The authors note that "an important test of model predictive ability and usefulness for impact studies is how well models simulate the observed vertical temperature structure of the troposphere under anthropogenically-induced-change scenarios." Why is this so? It is because one of the most fundamental features of current climate-model simulations is "a larger warming in the free troposphere than at the surface when forced by increasing atmospheric greenhouse-gas concentrations and the direct effect of sulfate aerosols (IPCC 1996, 2001)." If this predicted feature of global warming is not evident in the real world, there is little reason to believe anything else the models predict, including both the cause and (or) magnitude of the observed surface warming.
What was done
Chase et al. assessed the likelihood "that such a disparity between model projection and observations could be generated by forcing uncertainties or chance model fluctuations, by comparing all possible 22 yr temperature trends [for the years 1979-2000, which were similarly studied by the IPCC and a special committee of the U.S. National Academy of Science] in a series of climate simulations."
What was learned
In the words of the authors, "at no time, in any model realization, forced or unforced, did any model simulate the presently observed situation of a large and highly significant surface warming accompanied with no warming whatsoever aloft," which observations are openly acknowledged to represent the real world in both the IPCC (2001) report and the National Academy Report (2000).
What it means
Chase et al. conclude that these "significant errors in the simulations of globally averaged tropospheric temperature structure indicate likely errors in tropospheric water-vapor content and therefore total greenhouse-gas forcing, precipitable water and convectively forced large-scale circulations," noting that "such errors argue for extreme caution in applying simulation results to future climate-change assessment activities and to attribution studies (e.g. Zwiers and Zhang, 2003) and call into question the predictive ability of recent generation model simulations."
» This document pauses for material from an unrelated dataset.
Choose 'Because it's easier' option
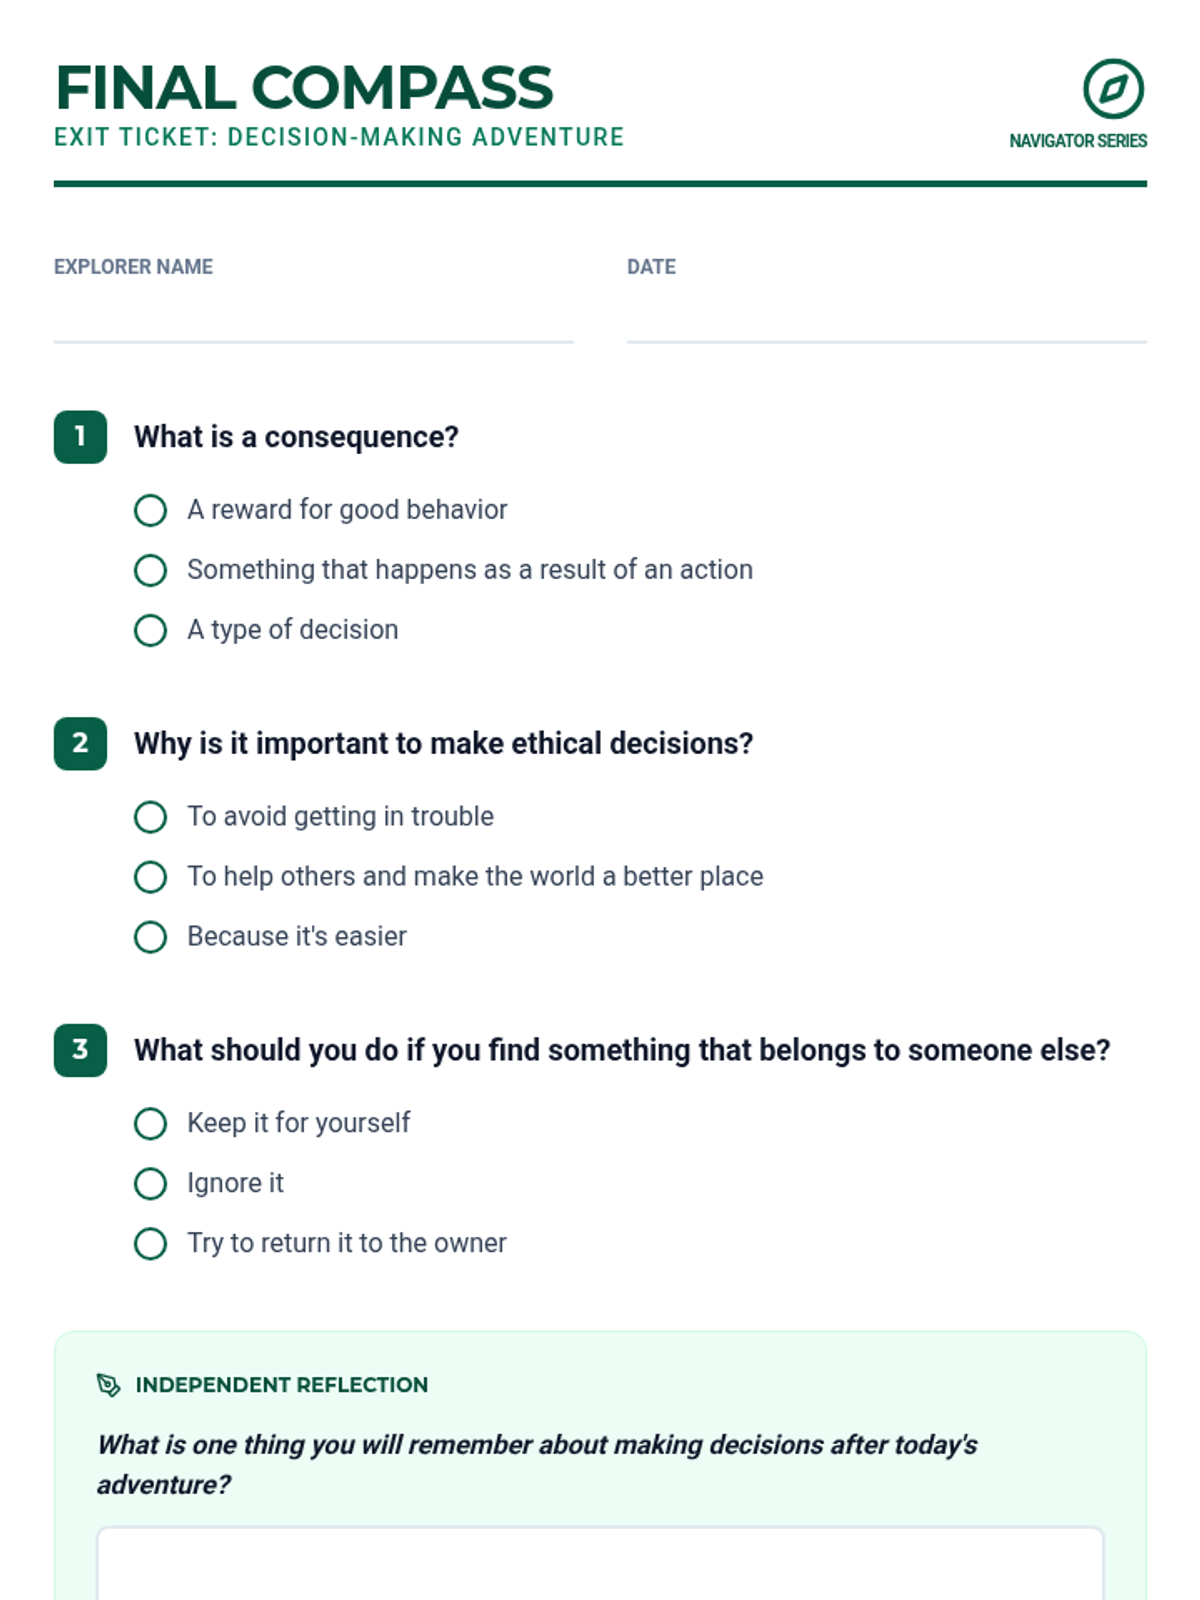Image resolution: width=1200 pixels, height=1600 pixels. 151,937
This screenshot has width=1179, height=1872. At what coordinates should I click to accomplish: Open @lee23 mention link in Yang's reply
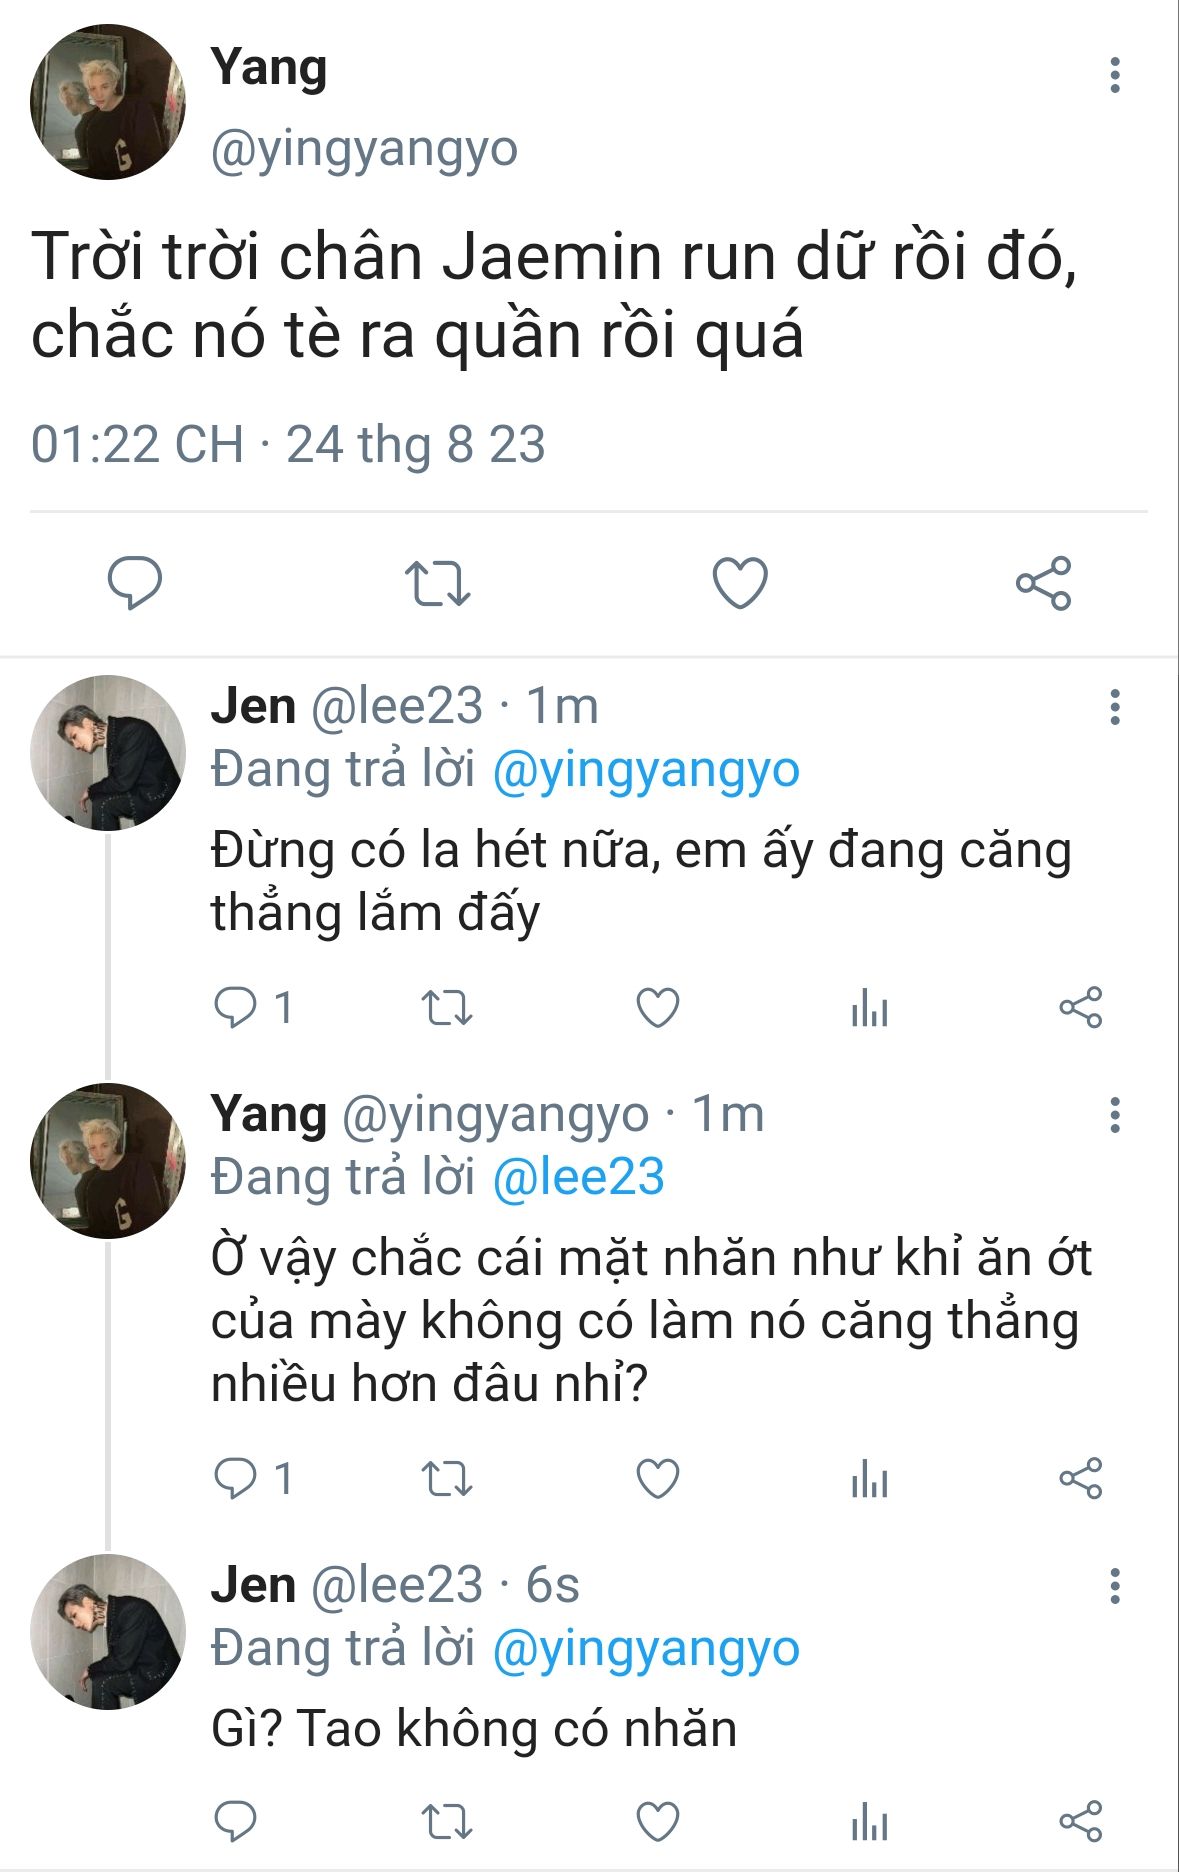pyautogui.click(x=578, y=1177)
IPCC. 1996. Second Assessment Report: Climate Change 1995. The Science of Climate Change. Houghton,J.T., Meira Filho, L.G., Callender, B.A., Harris, N., Kattenberg, A. and Maskell, K. (Eds.). Cambridge University Press, Cambridge, UK.
IPCC. 2001. Third Assessment Report: Climate Change 2001. The Scientific Basis. Houghton, J.T., Ding, Y., Griggs, D.J., Noguer, M., van der Linden, P.J. and Xiaosu, D. (Eds.). Cambridge University Press, Cambridge, UK.
National Academy Report. 2000. Reconciling Observations of Global Temperature Change. National Academy Press, Washington, DC, USA.
Zwiers, F.W. and Zhang, X. 2003. Towards regional-scale climate change detection. Journal of Climate 16: 793-797.
Reviewed 3 March 2004